Before processing documents for near duplicates, please make sure that all documents (other than e-mails) and attachments have been OCR/PDF Crunched to ensure every document to be processed has a PDF copy of the document with extractable text. If this is not done, near duplicate processing will assume that all documents without text are binary files and they will not be able to be re-processed as files with text even if they are later OCR/PDF crunched without reprocessing the entire database for near duplicates.
To find out which documents are missing PDF copies of their documents and/or require OCR processing:
- Select the documents (other than e-mails) to process for near duplicates
- Use [R+Evidence Cruncher > Verify Crunch Status] to analyze the documents.
- Open the [Documents > by Date] view
- Copy/paste the following search string into the search bar and click "Search":
([DP_Crunch_Status_k] contains "No PDF attached to profile" or
[DP_Crunch_Status_k] contains "Has OCR but document is not PDF" or
[DP_Crunch_Status_k] contains "PDF without OCR text" or
[DP_Crunch_Status_k] contains "PDF has pages without OCR text" or
[DP_Crunch_Status_k] contains "Unknown ... OCR and PDF have 25% - 50% difference in size" or
[DP_Crunch_Status_k] contains "Unknown ... OCR and PDF have 50% - 75% difference in size" or
[DP_Crunch_Status_k] contains "Unknown ... OCR and PDF have > 75% difference in size" or
NOT [DP_Crunch_Status_k] IS PRESENT)
And (Not([DP_Document_Type_k] Contains "Communications\e-mail") Or [DP_Document_Type_k] Contains "Communications\e-mail attachment")
- Select the documents displayed and use the Evidence Cruncher to OCR/PDF Crunch them.
Processing additional batches of documents or e-mails
Once a MasterFile database has been processed for near duplicates and e-mail threads, further processing of new documents and e-mails added to the database must be performed on the same workstation where the database was first processed for near duplicates.
As your case progresses, and new production sets or documents you've received are loaded into the case, you should process them to update the near-duplicate clusters and threads as above.
- Use the [L+ Near duplicates > by Processed Date, as docs] and [L+ Near duplicates > by Processed Date, Doc Type] views to quickly identify the newly loaded documents and e-mails that have not been processed.

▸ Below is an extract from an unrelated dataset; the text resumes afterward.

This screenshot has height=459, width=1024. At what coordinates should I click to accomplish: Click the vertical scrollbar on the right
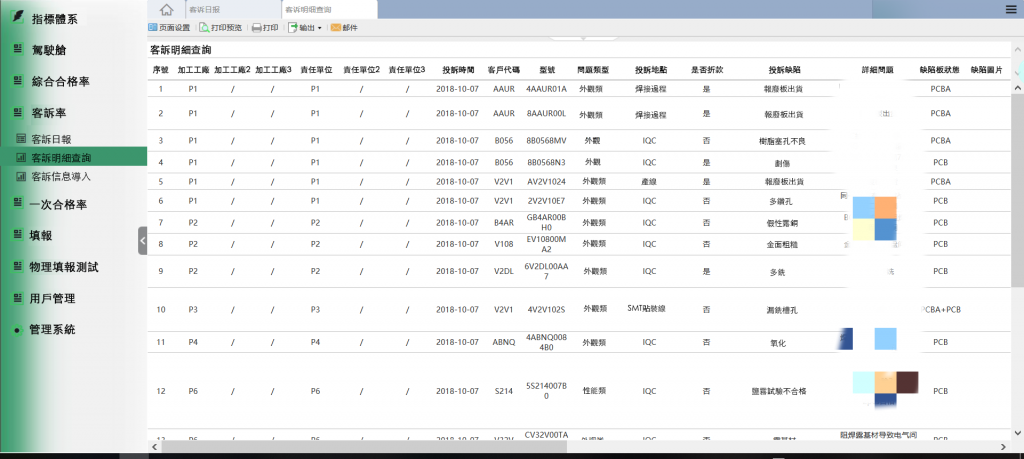(1017, 200)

Select the documents and e-mails under the "(Not processed)" and process them as explained earlier. You can select the documents from any view and if you mistakenly select ones that have already been processed they will be ignored, but it's faster and simpler to start processing from these two views.
- Newly processed documents can also be reviewed in the two "by Processed date" views, however if documents were inserted into other clusters, the clusters may not be complete as the documents are first grouped by the date they were processed.

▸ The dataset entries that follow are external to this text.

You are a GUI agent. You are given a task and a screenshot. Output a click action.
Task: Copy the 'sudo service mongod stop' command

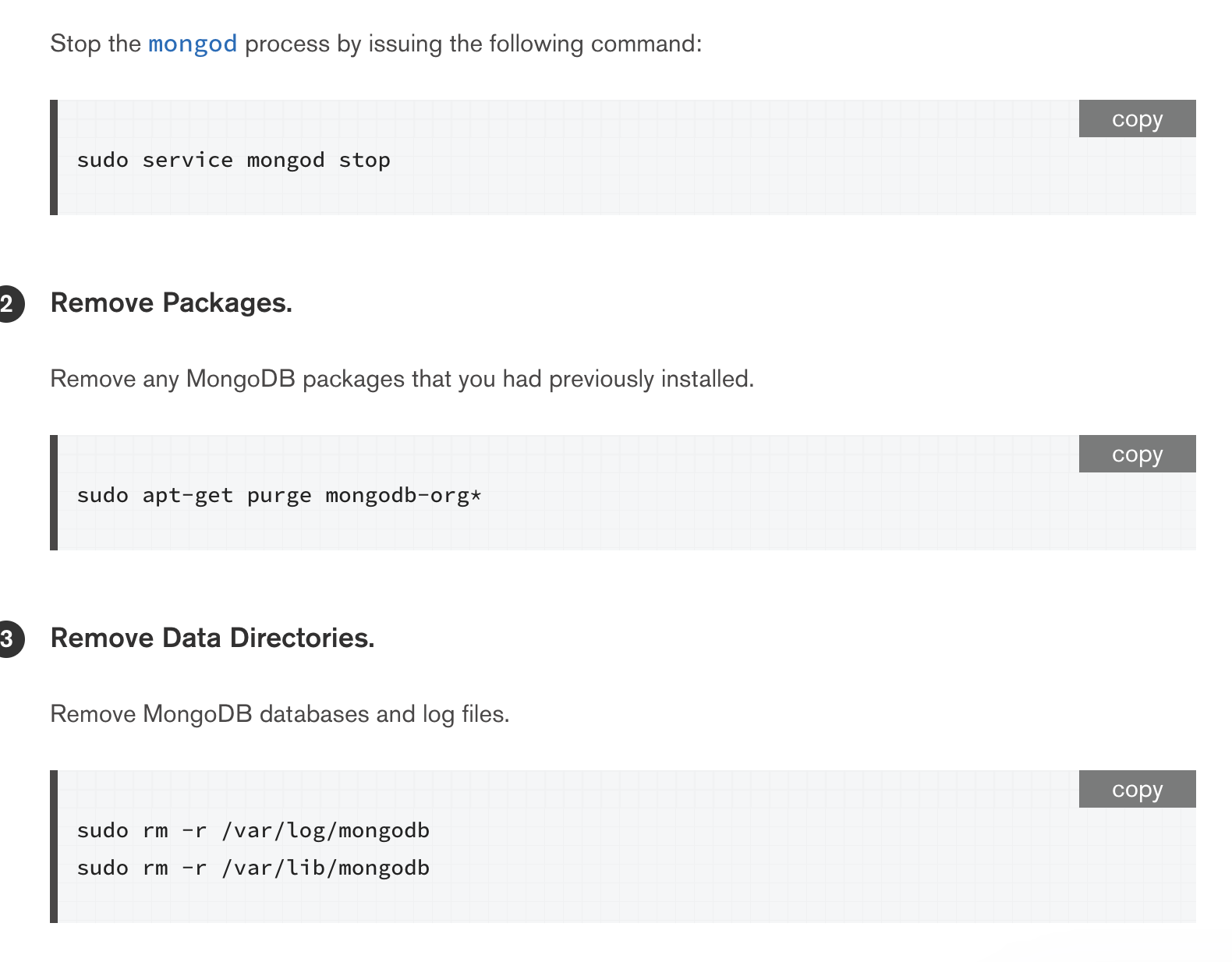[1137, 119]
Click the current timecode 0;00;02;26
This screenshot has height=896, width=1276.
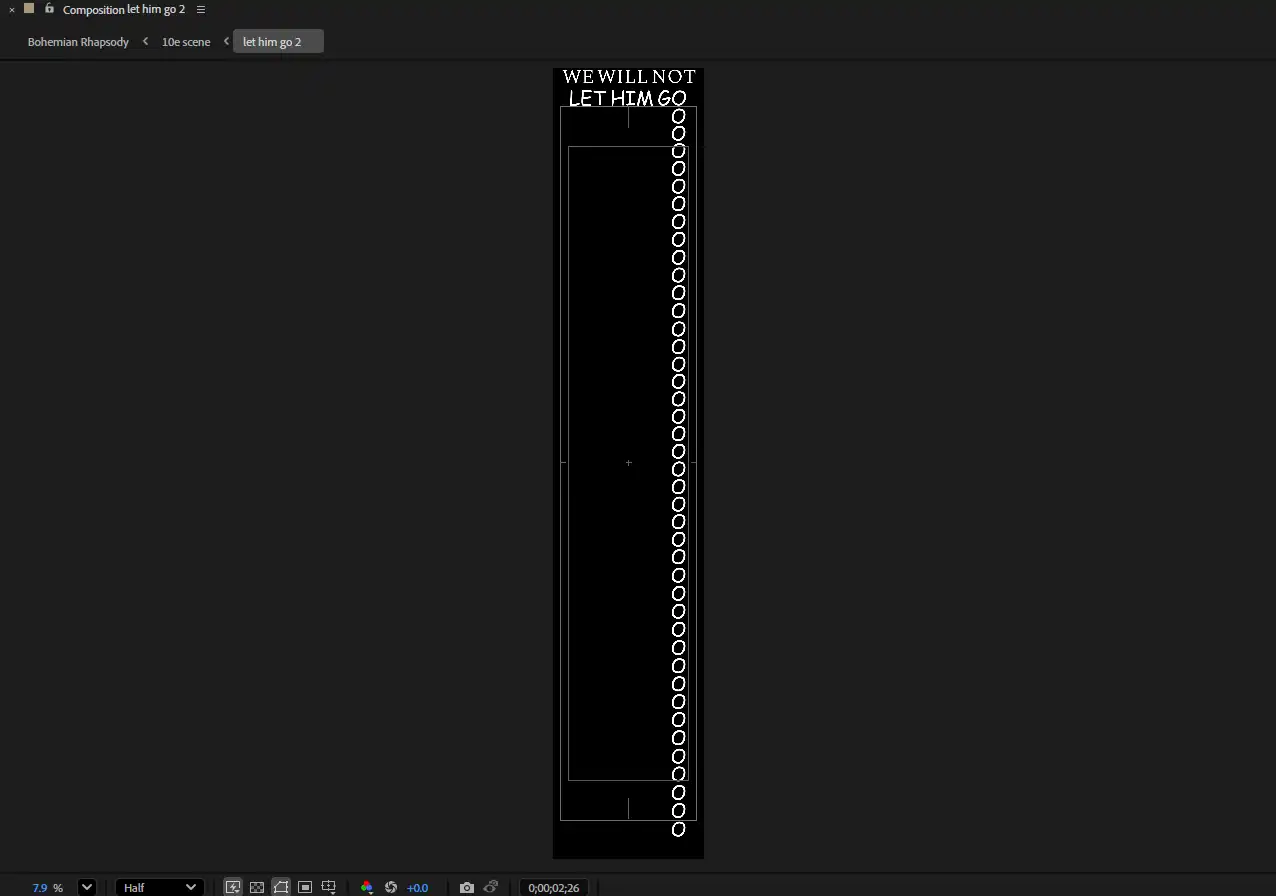tap(554, 888)
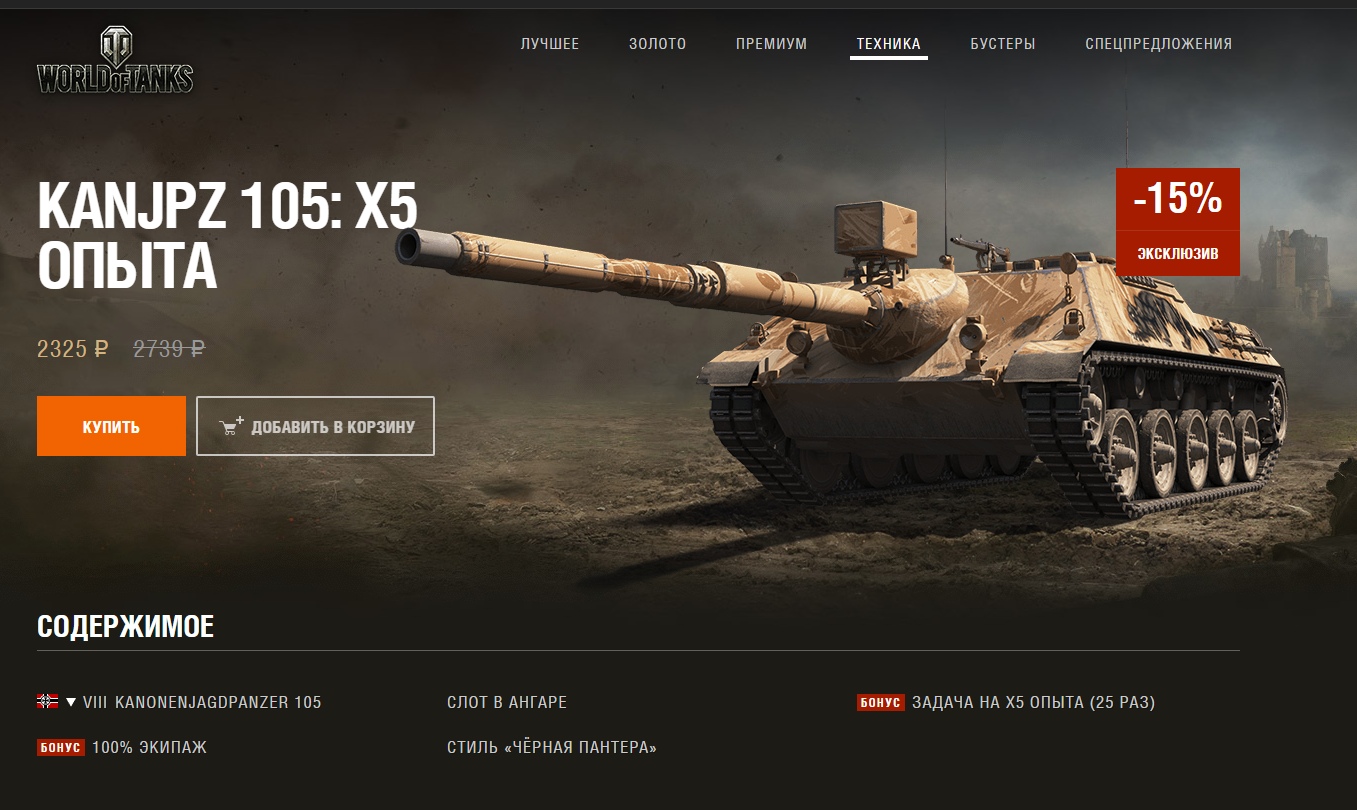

All document clusters and e-mail threads are recalculated to ensure each contains the maximum number of documents and e-mails so as to reduce the number of documents and e-mails to review.
As a result of this recalculation, the reference documents of near duplicate clusters and e-mail threads may change. Reference documents and e-mail that were demoted from reference status retain their "Reference Date" value and can thus be identified from the "Reference Date" column in the near duplicate views.

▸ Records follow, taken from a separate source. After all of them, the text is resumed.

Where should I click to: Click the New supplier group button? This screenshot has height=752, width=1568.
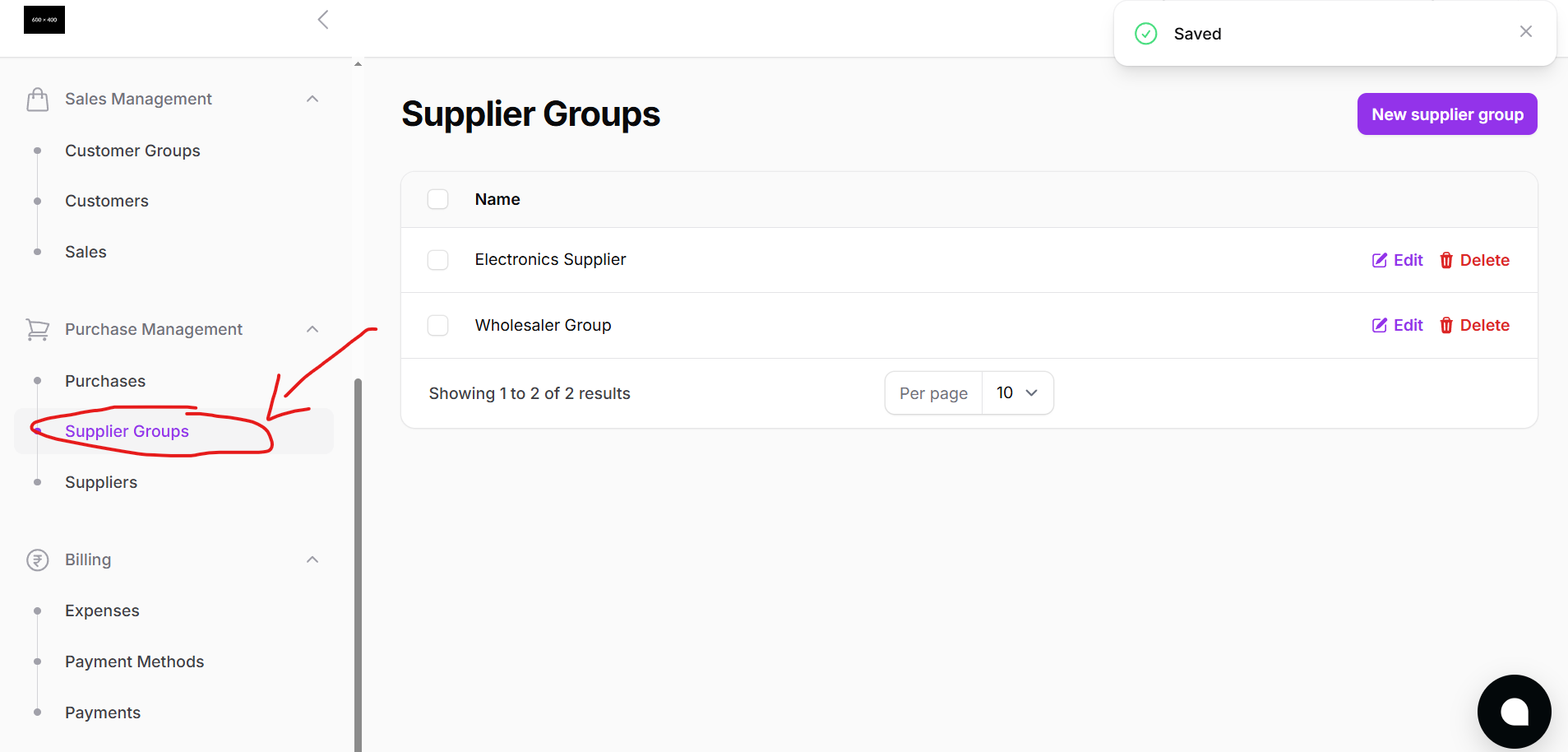click(1446, 114)
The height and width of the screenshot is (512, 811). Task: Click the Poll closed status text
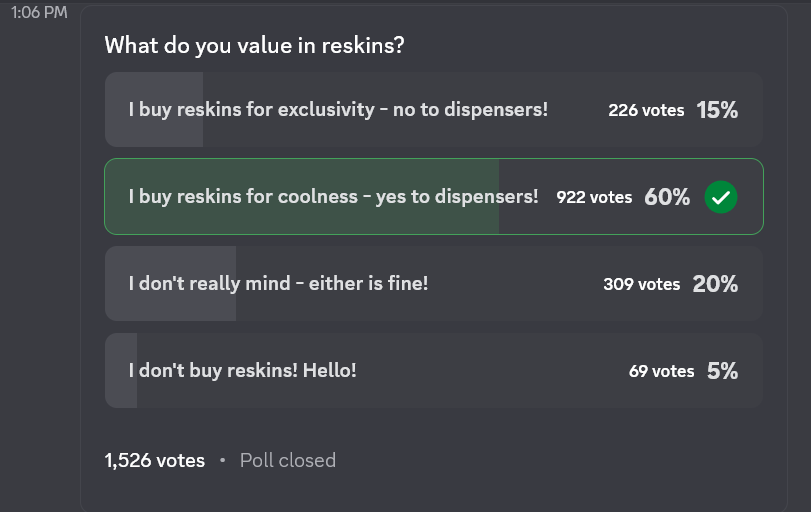(288, 460)
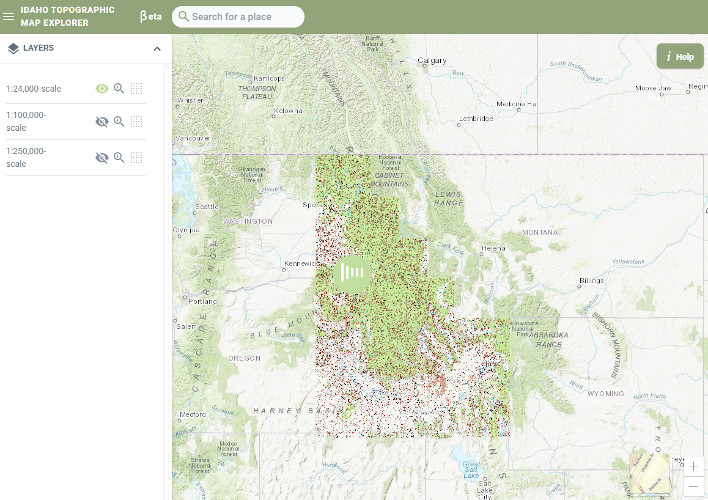Open grid options for 1:250,000-scale layer
Screen dimensions: 708x500
click(137, 157)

Processing documents and e-mails with Bates numbers
Documents are stamped with Bates numbers need to have these removed because, if Bates numbers are not removed, then documents that have identical content will not be identified as duplicates, but as near duplicates with 99% similarity (the difference being the different Bates numbers stamped on each page of the document), creating additional review work.
To remove Bates numbers, commence near duplicate and e-mail threading processing using the Evidence Cruncher as follows:
- Select the documents and emails to process.
- Start the Evidence Cruncher by clicking on [R+ Evidence Cruncher > Document Services ...]
- And configure it as follows:
- Choose the "Dump documents (...)" for the "Service".
- Choose "Near duplicate processing" for the "Purpose".
- Enter "Bates number masks" as explained below to remove Bates numbers for improved results results.
- Click "OK".
Once processing is complete, you can review the results in the near duplicate views.
Near duplicates base directory
The "Target Folder ...", in the above screen shot, will automatically be set to the folder configured in the 'Near duplicates base directory' field of [R+ Administration > User settings] as shown below:
This directory stores near duplicate results for each of your databases and is used when processing additional documents and e-mail added to the database.
Do not delete or modify the "Target Folder" from your disk nor the "Near duplicates base directory" or any subdirectories under it or near duplicate data will be lost and databases will need to be re-processed again which can impact the state of your review.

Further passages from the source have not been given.